An earlier article on the same blog had some very useful information on how easily the aggregated census data from 2010 (before differential privacy) could be used to reconstruct real data for individuals: https://desfontain.es/blog/us-census-reconstruction-attack.h...

I am personally convinced that the reason noise infusion was banned was because powerful people were already reconstructing individual data from census for the purpose of gerrymandering, and they wanted to continue gerrymandering.

I went down a bit of a rabbit hole on re-indentification a while back related to a research journal I was helping with and some presentations I was giving. One of the things I ran across was how easy it was to de-anonymize healthcare records from way less information than one might assume.

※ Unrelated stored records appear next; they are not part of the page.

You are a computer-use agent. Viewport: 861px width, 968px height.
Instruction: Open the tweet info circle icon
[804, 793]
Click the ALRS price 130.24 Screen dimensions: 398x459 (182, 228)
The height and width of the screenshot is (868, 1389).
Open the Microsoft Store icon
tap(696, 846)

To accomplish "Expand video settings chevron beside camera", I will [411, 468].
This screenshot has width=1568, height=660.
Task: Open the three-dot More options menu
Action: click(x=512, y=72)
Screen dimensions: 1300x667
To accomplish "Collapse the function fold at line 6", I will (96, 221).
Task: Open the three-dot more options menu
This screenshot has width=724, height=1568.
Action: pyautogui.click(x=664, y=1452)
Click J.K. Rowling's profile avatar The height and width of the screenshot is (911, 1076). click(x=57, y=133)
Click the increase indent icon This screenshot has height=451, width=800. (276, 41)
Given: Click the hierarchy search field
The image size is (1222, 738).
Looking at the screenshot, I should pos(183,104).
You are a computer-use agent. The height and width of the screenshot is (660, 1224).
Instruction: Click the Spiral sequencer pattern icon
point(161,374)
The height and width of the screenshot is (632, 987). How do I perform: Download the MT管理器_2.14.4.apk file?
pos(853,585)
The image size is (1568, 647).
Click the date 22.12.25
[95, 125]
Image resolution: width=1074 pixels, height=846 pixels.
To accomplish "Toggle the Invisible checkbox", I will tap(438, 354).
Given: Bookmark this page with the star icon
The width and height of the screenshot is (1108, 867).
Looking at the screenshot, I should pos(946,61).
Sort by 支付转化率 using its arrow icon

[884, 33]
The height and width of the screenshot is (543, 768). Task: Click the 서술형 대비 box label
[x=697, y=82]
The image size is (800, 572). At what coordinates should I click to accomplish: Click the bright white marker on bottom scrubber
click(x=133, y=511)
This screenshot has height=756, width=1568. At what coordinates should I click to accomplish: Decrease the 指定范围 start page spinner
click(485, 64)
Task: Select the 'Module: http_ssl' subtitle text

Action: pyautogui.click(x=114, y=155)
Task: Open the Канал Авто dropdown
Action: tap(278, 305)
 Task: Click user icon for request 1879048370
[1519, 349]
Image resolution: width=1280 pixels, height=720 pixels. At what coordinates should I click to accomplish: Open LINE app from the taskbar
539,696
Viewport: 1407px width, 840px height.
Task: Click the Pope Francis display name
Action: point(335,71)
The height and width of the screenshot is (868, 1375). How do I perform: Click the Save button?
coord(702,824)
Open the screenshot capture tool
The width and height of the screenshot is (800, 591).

  • I really feel like the first step here should be to make deanonymization illegal. Obviously it wouldn't fix everything, but there's a bit of an implicit breach of contract if people are promised their data is anonymous, but then it's sold to someone else who breaks that, but as far as I can tell there's no law against what's pretty clearly a violation of the premise under which the data was allowed to be collected.

Or worse. It allows anyone to build really targeted data sets. Insurance companies would love such data, and many of those will use them without scruples.

Why do you need individual data for gerrymandering? Don't you only need area level?

  • To optimally crack a district to bias in one parties favour it is often required to literally run a boundary down a street to separate one side (close to a university, say) from the other.

    Once you've table voter preferences to actual street addresses you are no longer in the realm of "broad area cumulative averages and medians".

    • My favorite gerrymandering story was when I learned an ~800 student local college had been split down the middle, so students were in different congressional districts depending on their dorm building.